魔術を極めたい者は魔術クラス、商売がしたい者は商業クラス、鍛治で生きていきたい者は工業クラス、農業なら農業クラス等。
で、俺はエルフになれる以外これといって取り柄のなく元の世界でも日々のほほんと母ちゃんの世話だけして来た凡才なのでエルフ=狩りという事で安易に冒険者クラスを選択した。憧れのパーティーもいるしね。
驚いた事に同室の龍っ子と鬼娘も冒険者クラスだった。マジか君ら。
初授業が始まった。
冒険者も使う能力で前衛・後衛と役割が分かれる。まずは全員その見極め。担任の教師がなんか魔道具を持ってひとり1人を鑑定していく。個々の方向性を示す魔道具だそうだ。希望と現実のギャップを埋める為の作業だと。便利だね。え、魔王が製作したの?

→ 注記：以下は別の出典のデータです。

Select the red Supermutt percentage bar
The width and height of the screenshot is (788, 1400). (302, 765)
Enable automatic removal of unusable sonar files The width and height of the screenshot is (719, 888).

次々と鑑定されて行く生徒たち。何となくドキドキする。
スリ◯リンは嫌 スリ◯リンは嫌 って感じである。
龍っ子が鑑定される。
龍っ子はちんまい見た目と裏腹に高い火力と頑健な身体を持つタンク向きらしい。さすがの龍族。
次は鬼娘。
鬼娘は支援系。麻痺毒やドレイン、催眠術、それと少々の治癒。何事もひっそりやるのが好きらしい。ニンジャか?
鬼は武闘派が多いと聞いたのだけど。
で、俺はと言うと…
「んー。君なんでも出来るんだ。魔法もそつなく全属性使える。近接戦闘も出来そう。驚いたな。よく言えば万能、しかし悪く言えば器用貧乏。突出した個性がない。まあ君の好きになさい。」
「え?」
「前衛、後衛、どちらでもそこそこだろう。好きになさい。」
中途半端。それが俺の最初の評価。
やっべーぞ。成績優秀者になって魔王に会うのが目的だってのに。
俺はただの凡庸なハイエルフ。(凡庸なハイエルフ
って何だ?)
続いてクラスの面子でパーティーを組めとのお達し。最優秀を目指すには最強のパーティーを…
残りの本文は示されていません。